I question the inclusion of bubble sort especially two versions of it. I worry that people are more prone to using bubble sort, because it's conceptually simple.
This always strikes me as odd. Personally, had I heard about it, I would never come up with bubble sort myself, nor any of my friends I asked about it. The most intuitive sorting algorithm is obviously selection sort. I'd even say that merge sort is more conceptually clear than bubble sort. Bubble sort is not much easier to implement than selection sort either. It has no interesting properties which make it worth considering (unlike, for instance, insertion sort). The only possibility of one knowing bubble sort is by hearing about it on algorithms classes, and in that case one already know heapsort and quicksort, so that there is no need for bubble sort.
To sum up, I fear bubble sort in production much, much less than, say, selection sort.
> The only possibility of one knowing bubble sort is by hearing about it on algorithms classes,
That's simply not true. I know for a fact that for me personally the bubble sort was the most "intuitive" algorithm because when I was in elementary school we had a computer club, and we were given the task for figuring out how to sort a list. My implementation was a bubble-sort, and at the time I had absolutely no knowledge of sorting algorithms at all.
Obviously different people will find different things "intuitive".
Try asking 10 colleagues to right now write bubble sort on the white board. I bet at least half write some sorting algorithm that is not bubble sort. In contrast, if you ask these same 10 to do quicksort, you'll end up with 10 quicksort implementations.
I think it's nice to have it included to realize that while merge sort is not significantly more difficult (once the idea of divide and conquer is clear) the latter is a lot faster.

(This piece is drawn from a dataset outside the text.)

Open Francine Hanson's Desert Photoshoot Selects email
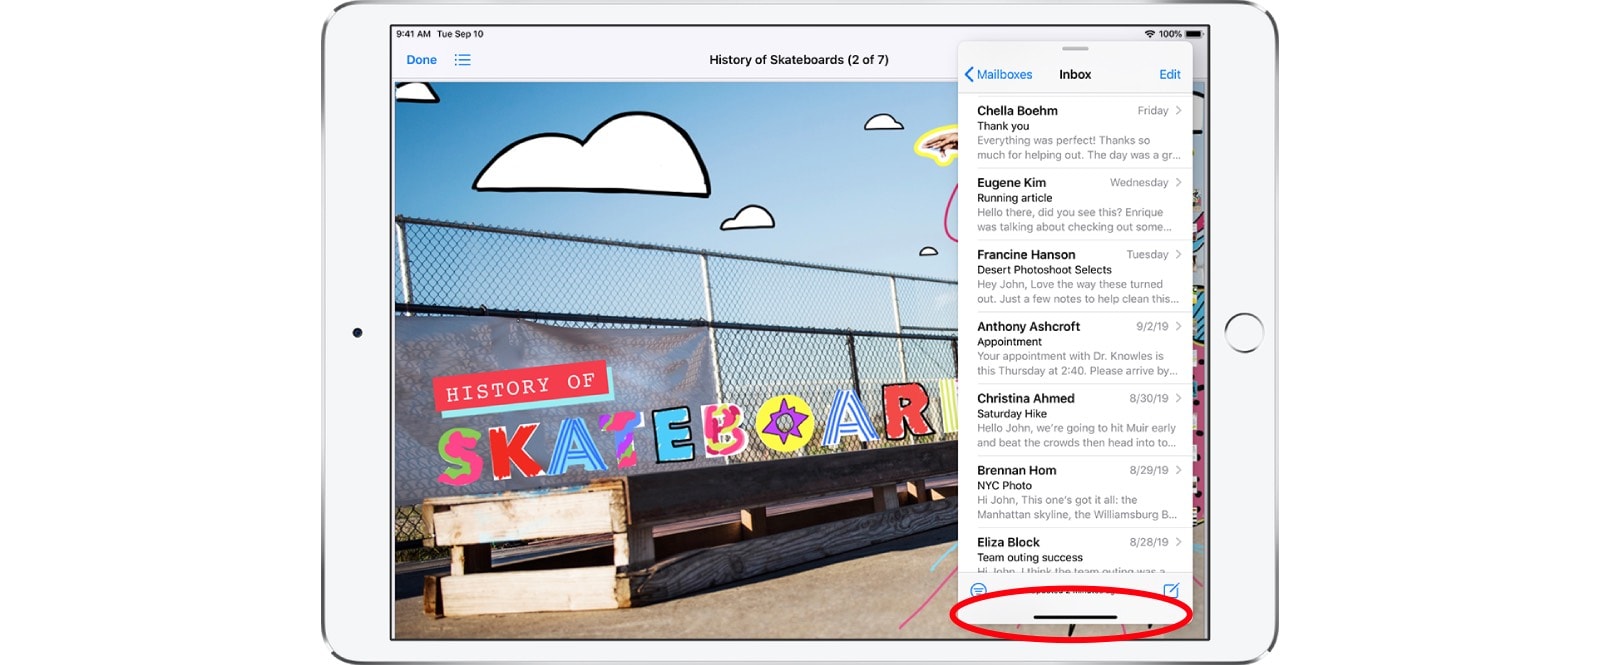tap(1070, 276)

I actually don't like the particular iterative version of merge sort, to me it's lacking in clarity; then again, I like to use the ternary operator ?: on the left side of an assignment in javascript (as an array index or function selector), so I'm probably not the right judge when it comes to clarity ;)
I was thinking to include some sorting visualizations in my html5 canvas experiments, this looks like a neat start,thanks for posting it!

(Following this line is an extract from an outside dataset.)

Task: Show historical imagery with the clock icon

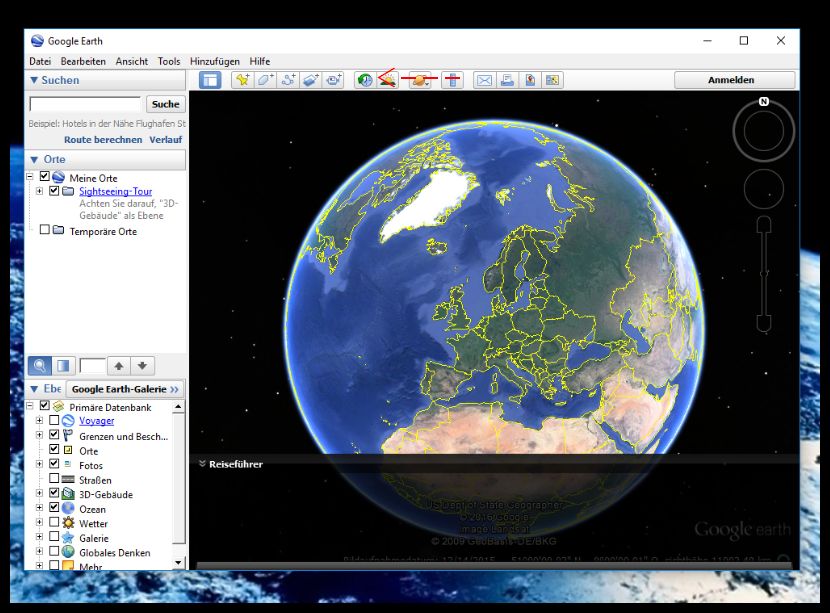Action: (365, 80)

The Google Closure library also has quite a few data structures + algorithm implementations as well across different domains (2D affine transformations, tree implementations, etc), I highly recommend checking it out
As the other commenters have noted, this is not nearly complete (it was rather disappointing in its completeness, in fact), and that doesn't mean you shouldn't do it. It'd be a great learning exercise and if you could add a twist to them (visualization on a webpage, etc.), it would be even more helpful to others.
Not that I don't appreciate these examples, but they shouldn't have to be in javascript for somebody to learn the algorithm. I've always learned more when I've read some pseudo code (or another language) and implemented an algorithm myself.
Also, to anyone planning to use these in code, please note the copyright. Event though it's MIT, you still have to add the credit to your code. sigh Gotta love copyright law ;D
if (items.length == 1) {
return items;
}
var middle = Math.floor(items.length / 2),
left = items.slice(0, middle),
right = items.slice(middle);
return merge(mergeSort(left), mergeSort(right));
}
You don't need to run merge on the left and right partitions every call. You only need to do that if the left partition's last element is greater than the right partition's first element. Otherwise, you can just append the right partition to the left, since they are already in sorted order.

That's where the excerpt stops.